Write out the listing word for word, from its start through the line containing "pos(207,35)", and leave the pictures out.

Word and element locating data

● ● ● ●

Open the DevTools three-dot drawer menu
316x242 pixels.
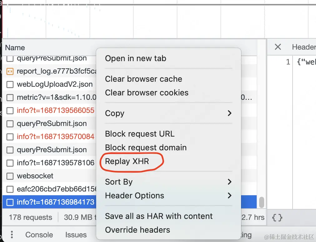12,235
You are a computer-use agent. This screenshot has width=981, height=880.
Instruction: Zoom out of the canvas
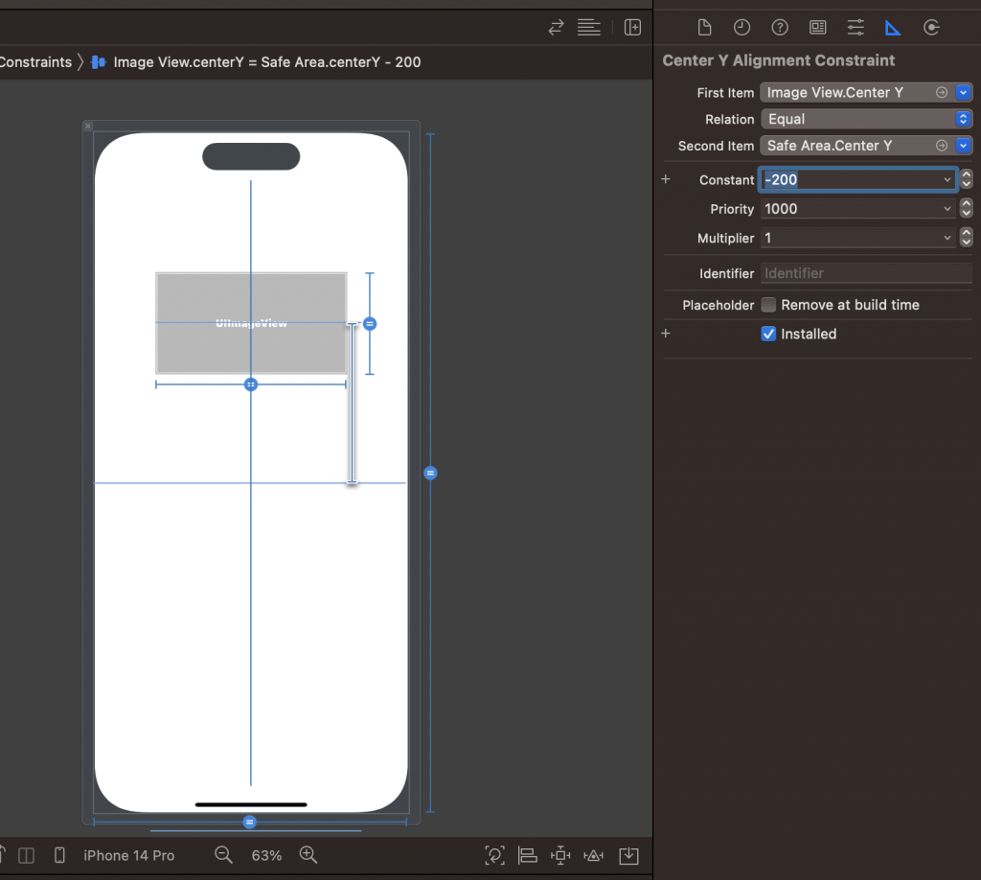[223, 855]
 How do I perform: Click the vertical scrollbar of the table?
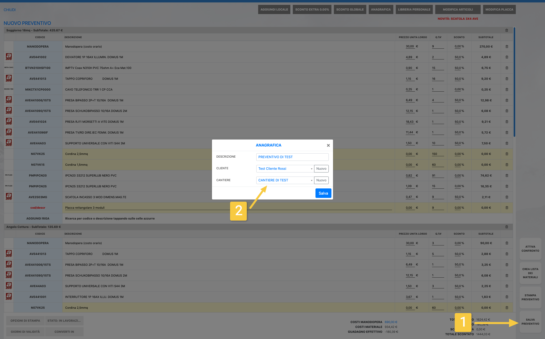(514, 81)
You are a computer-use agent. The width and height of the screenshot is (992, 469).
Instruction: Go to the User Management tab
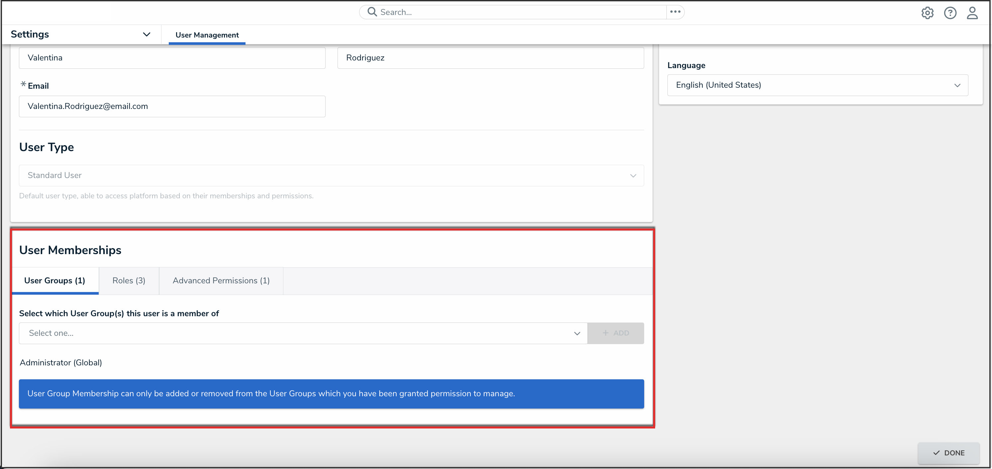pos(207,35)
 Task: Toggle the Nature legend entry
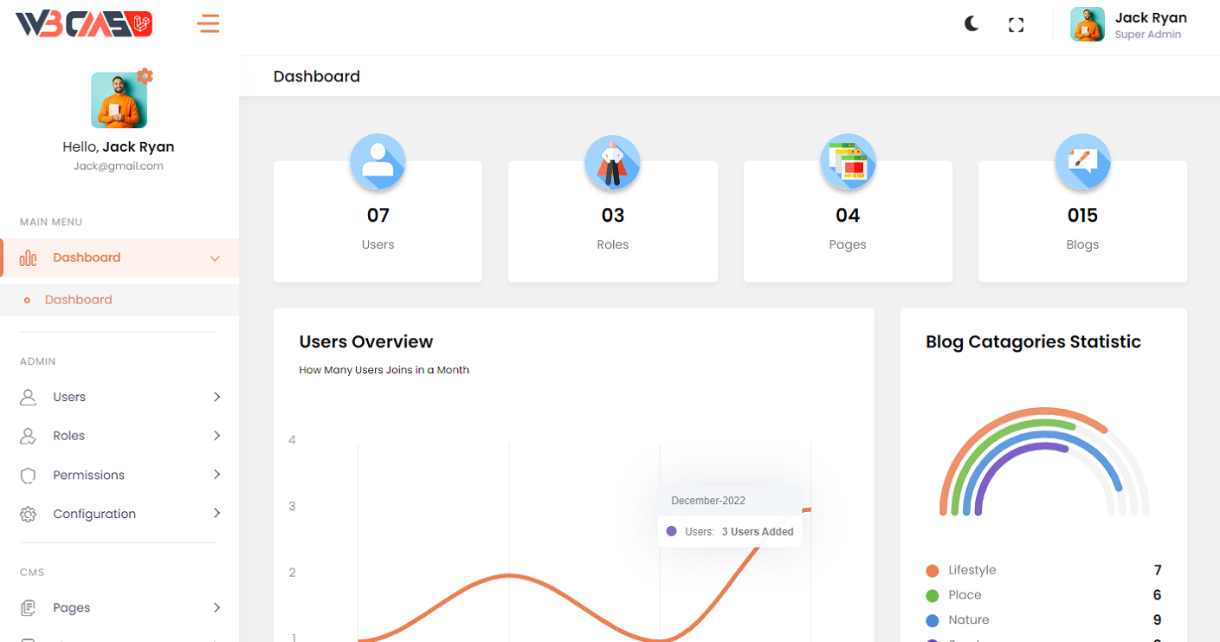click(x=968, y=620)
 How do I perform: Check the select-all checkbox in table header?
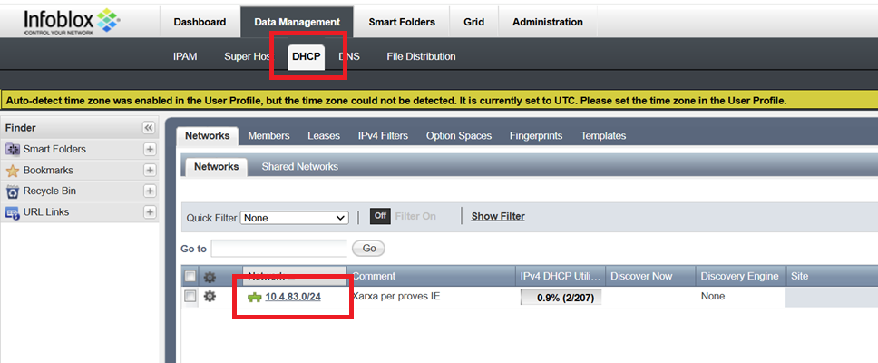[190, 277]
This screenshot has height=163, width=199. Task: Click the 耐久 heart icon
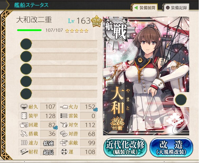coord(24,107)
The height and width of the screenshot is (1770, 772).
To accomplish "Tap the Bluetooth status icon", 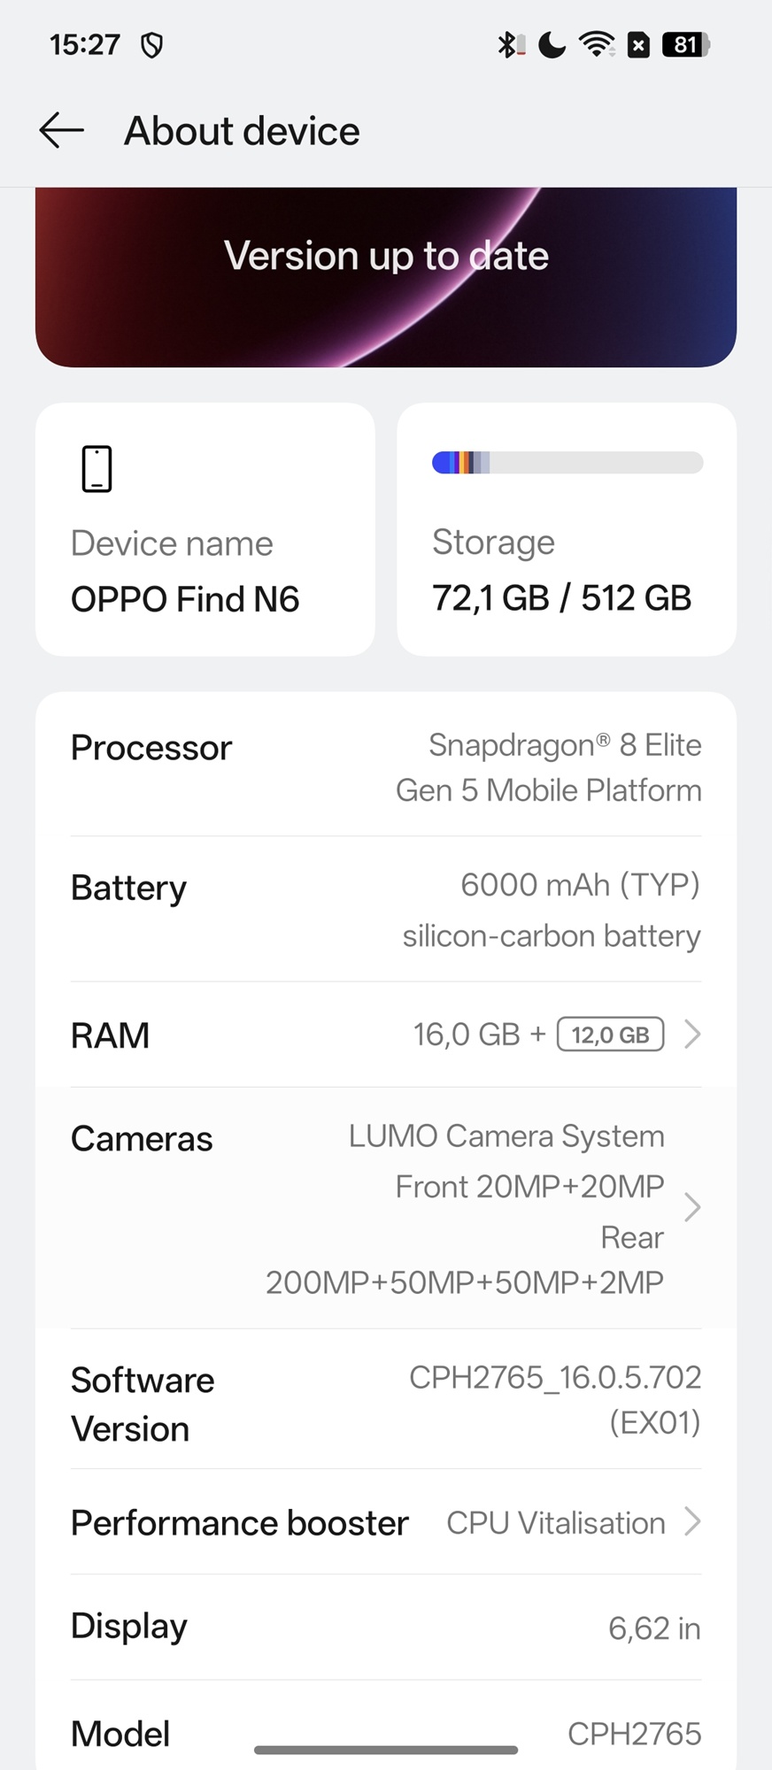I will pos(509,44).
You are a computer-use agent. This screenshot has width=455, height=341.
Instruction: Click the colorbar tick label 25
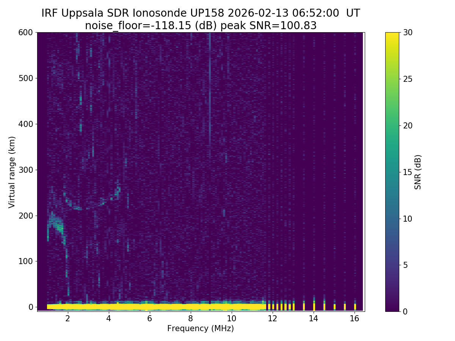407,79
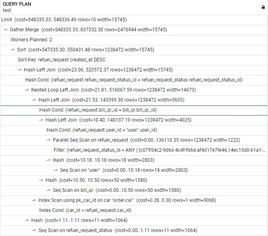Click the Hash rows=50 width=1580 row

[93, 180]
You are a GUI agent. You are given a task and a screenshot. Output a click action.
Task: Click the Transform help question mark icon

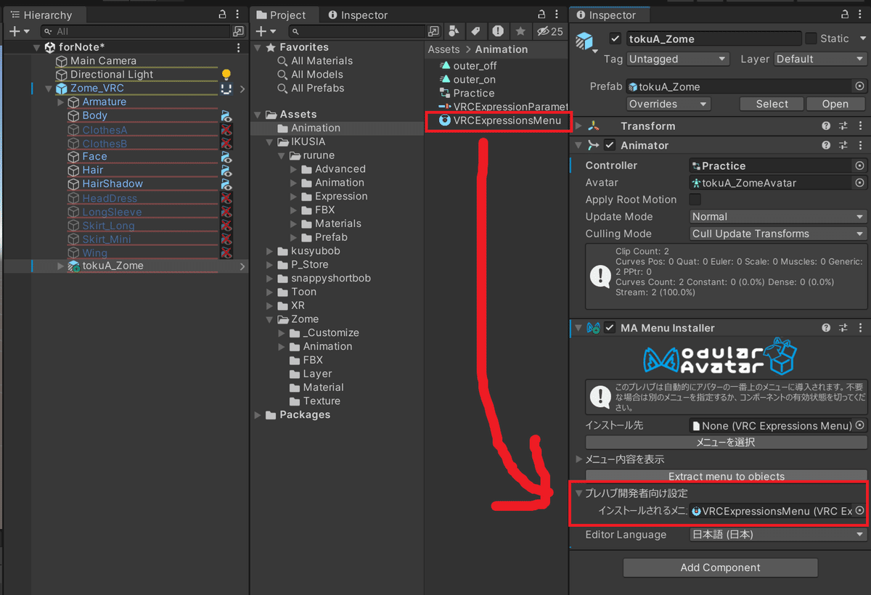[x=826, y=126]
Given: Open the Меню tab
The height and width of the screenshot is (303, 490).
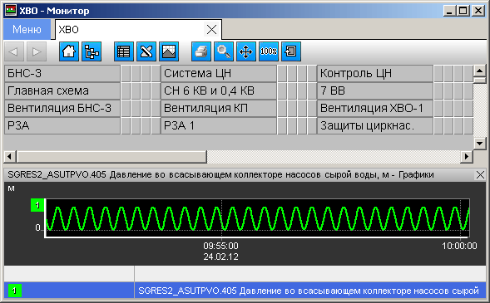Looking at the screenshot, I should [x=27, y=29].
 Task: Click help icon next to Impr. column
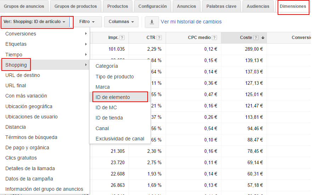pos(122,38)
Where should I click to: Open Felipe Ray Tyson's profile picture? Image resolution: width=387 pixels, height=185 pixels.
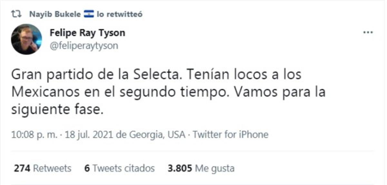(x=26, y=39)
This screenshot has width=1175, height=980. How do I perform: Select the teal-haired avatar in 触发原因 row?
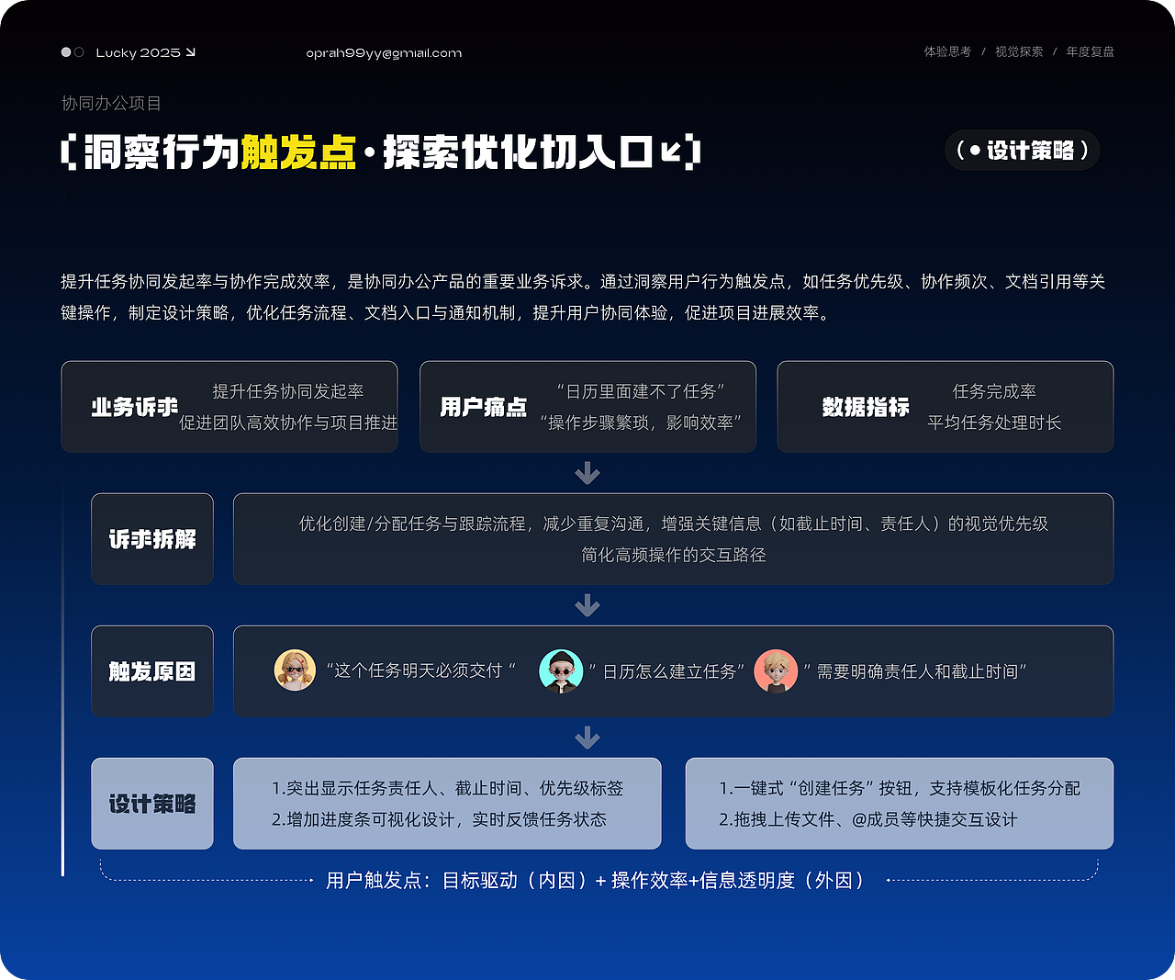(561, 670)
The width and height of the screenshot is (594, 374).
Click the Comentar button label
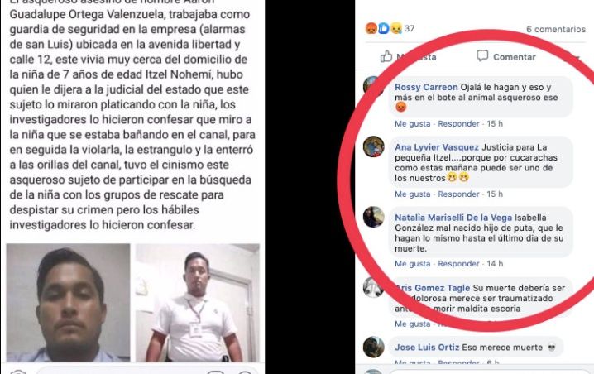coord(514,57)
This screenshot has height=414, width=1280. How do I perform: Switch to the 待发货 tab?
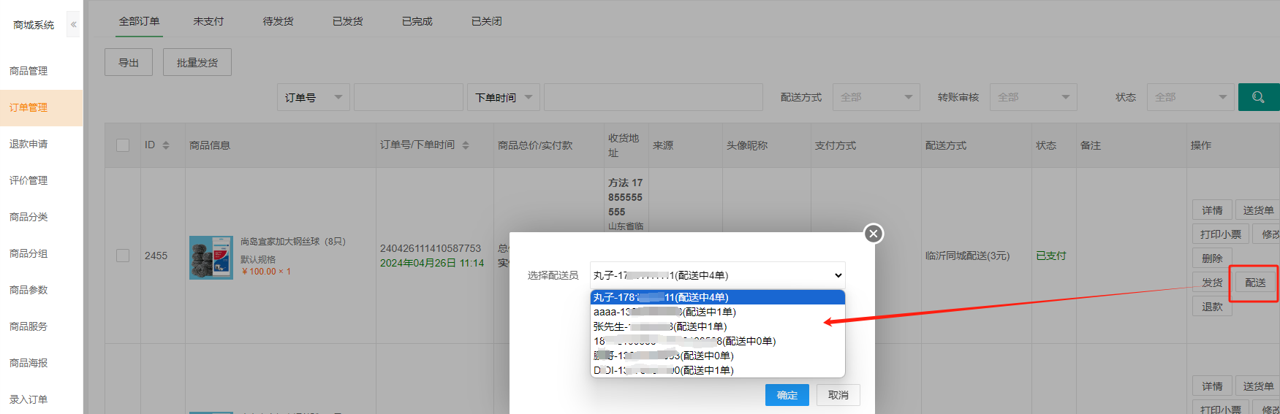coord(278,21)
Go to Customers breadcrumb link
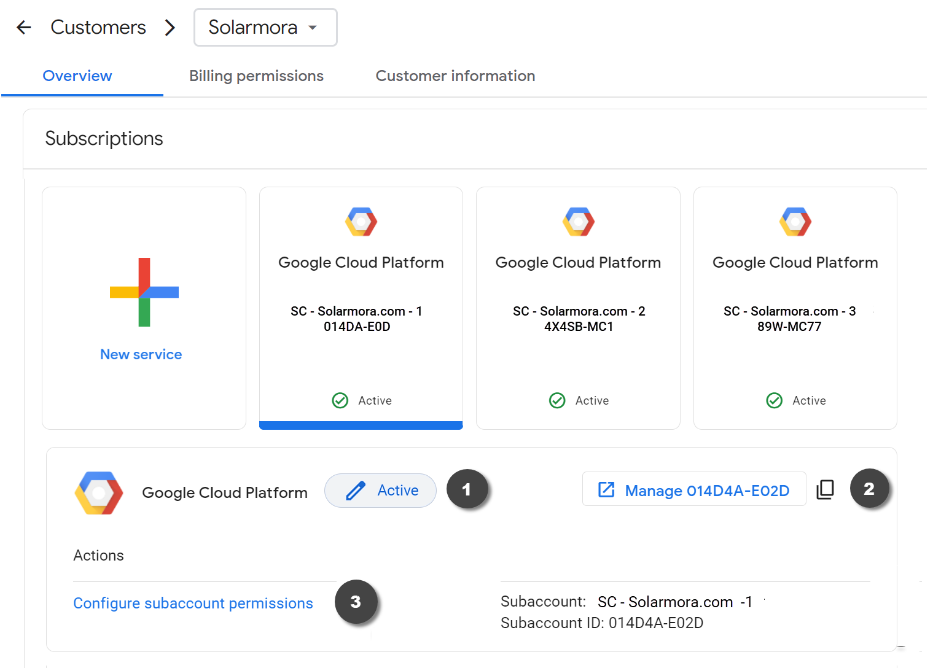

● ● ● ●

- Task output:
Open the DevTools three-dot drawer menu
316x242 pixels.
12,235
You are a computer-use agent. This screenshot has width=981, height=880.
Instruction: Zoom out of the canvas
[223, 855]
 How do I perform: Click the vertical scrollbar of the table?
(514, 81)
You are a computer-use agent. The width and height of the screenshot is (992, 469).
Instruction: Go to the User Management tab
pos(207,35)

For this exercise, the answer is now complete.